I'm off on friday. Down to get trashed Thurs night after work


----------



## Factotum (May 7, 2019)

lol. well I gotta work Friday unfortunately, but could still throw down a bit. Heading out into the woods tomorrow night, but I'll check in here Thursday afternoon when I get back and see what's percolating...


----------



## daveb (May 7, 2019)

Factotum said:


> Heading out into the woods tomorrow night



Turkey?


----------



## Factotum (May 8, 2019)

daveb, don't get that reference :-/

I'll be camping out on the Appalachian Trail


----------



## lumo (May 8, 2019)

Haikan had the only ramen I went for more than once, they are related to Daikaya though if that turned you off. 
If you like whiskey you might want to check out Jack Rose Dining Saloon for a civilized whiskey bar with an insane inventory. If you want a more down and dirty industry spot, go to Black Whiskey.


----------



## Factotum (May 9, 2019)

Definitely heading into city tonight with a buddy. Hit me up if you want to rendezvous at any point.
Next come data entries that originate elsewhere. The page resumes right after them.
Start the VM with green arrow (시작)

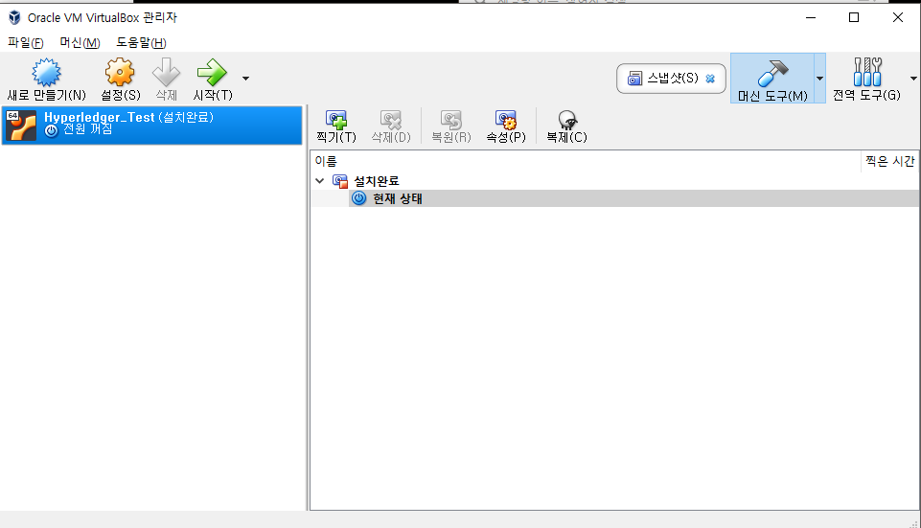[212, 72]
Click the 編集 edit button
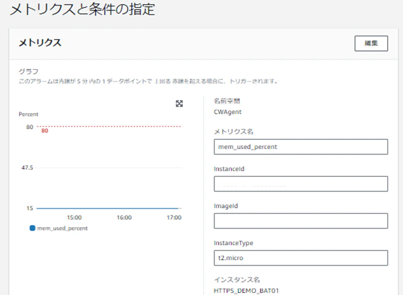 (x=371, y=43)
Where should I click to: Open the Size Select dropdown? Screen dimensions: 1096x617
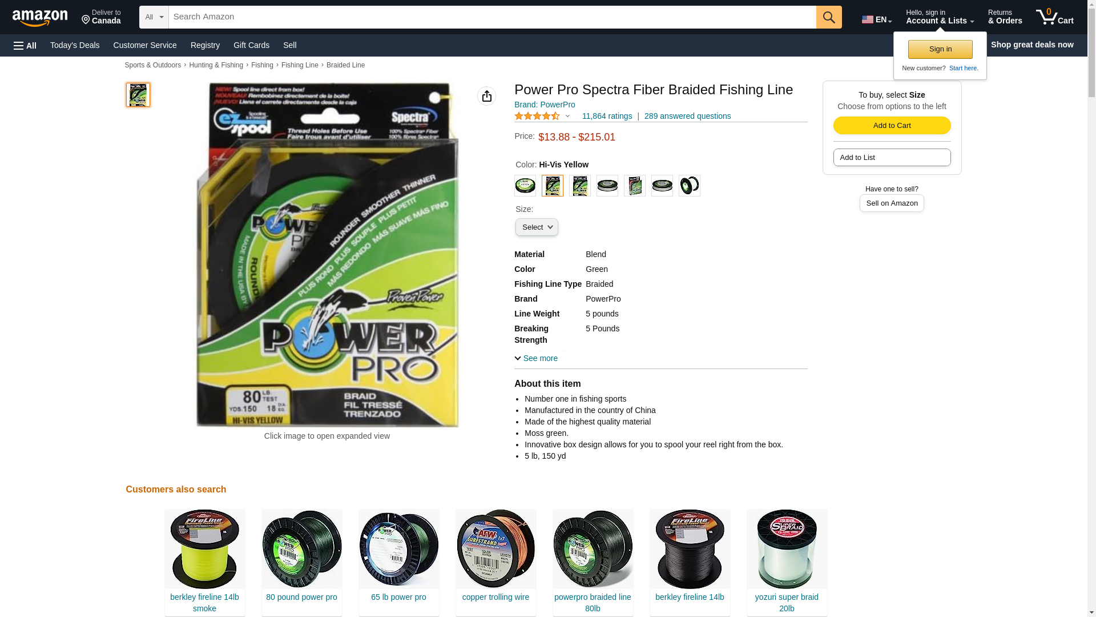point(537,227)
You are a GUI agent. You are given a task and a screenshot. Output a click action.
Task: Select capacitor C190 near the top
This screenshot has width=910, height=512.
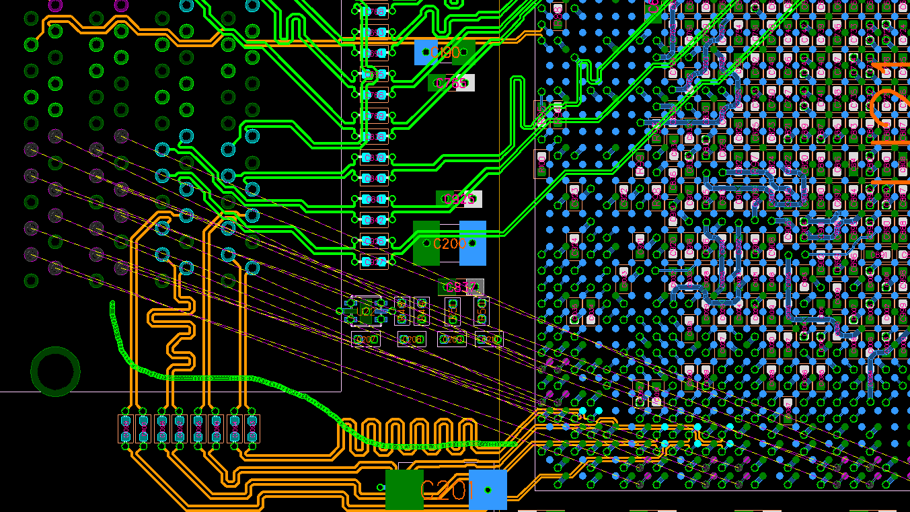441,51
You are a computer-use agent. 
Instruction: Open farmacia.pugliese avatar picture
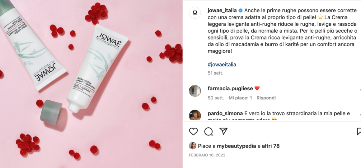(195, 91)
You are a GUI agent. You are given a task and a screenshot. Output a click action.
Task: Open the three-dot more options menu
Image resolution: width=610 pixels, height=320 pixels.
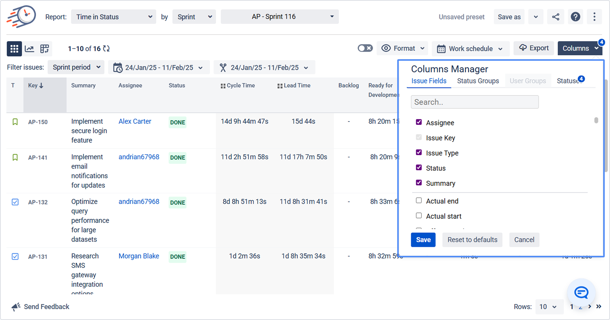(x=594, y=17)
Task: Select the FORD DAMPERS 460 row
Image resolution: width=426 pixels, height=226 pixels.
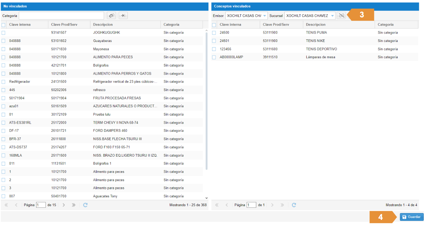Action: (x=110, y=131)
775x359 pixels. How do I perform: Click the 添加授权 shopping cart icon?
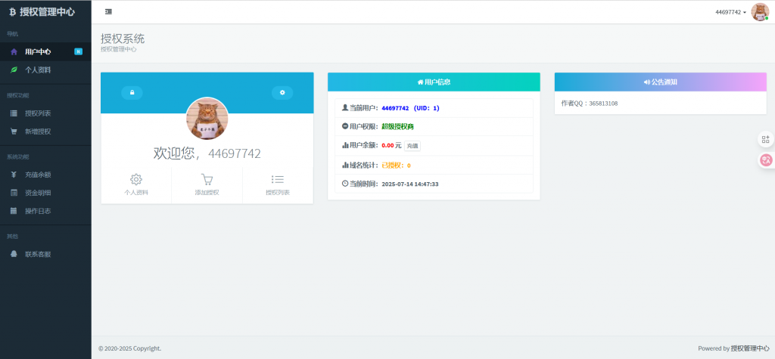(207, 180)
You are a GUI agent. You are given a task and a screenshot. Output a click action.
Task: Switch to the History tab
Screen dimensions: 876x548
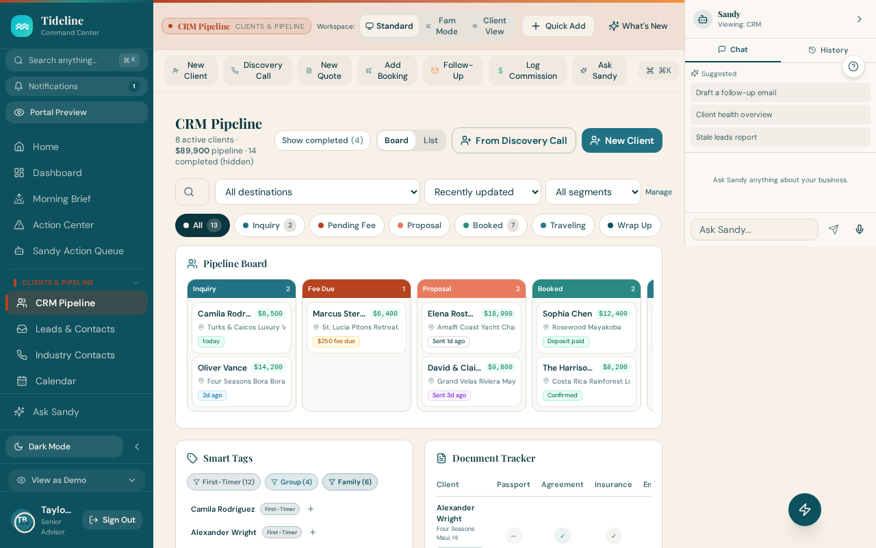828,50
I'll PM you my number.


----------



## panda (May 11, 2019)

Factotum said:


> Definitely heading into city tonight with a buddy. Hit me up if you want to rendezvous at any point. I'll PM you my number.


Was fun hitting up the bar other night!!


----------



## WildBoar (May 11, 2019)

Must have been good if you could not post until Saturday morning 

What is your schedule tonight? After the kid is down for the night and the wife is ready to turn in I may be able to head into town.


----------



## panda (May 11, 2019)

Plated dinner for 500 and then an after-party of 300, not getting out any time soon unfortunately.


----------



## WildBoar (May 11, 2019)

I'll text you if it looks like I can get in there tonight. Wife is pretty cranky this afternoon, so I'll keep my fingers crossed she wants to go to sleep early.


----------